Can you recast every line of the entries below as a JSON list of strings, one string per line, with blank lines left out?
========================
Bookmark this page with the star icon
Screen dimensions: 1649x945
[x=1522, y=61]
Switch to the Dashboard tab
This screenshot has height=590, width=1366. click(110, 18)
========================
● Expected output
[
  "Bookmark this page with the star icon",
  "Screen dimensions: 1649x945",
  "[x=1522, y=61]",
  "Switch to the Dashboard tab",
  "This screenshot has height=590, width=1366. click(110, 18)"
]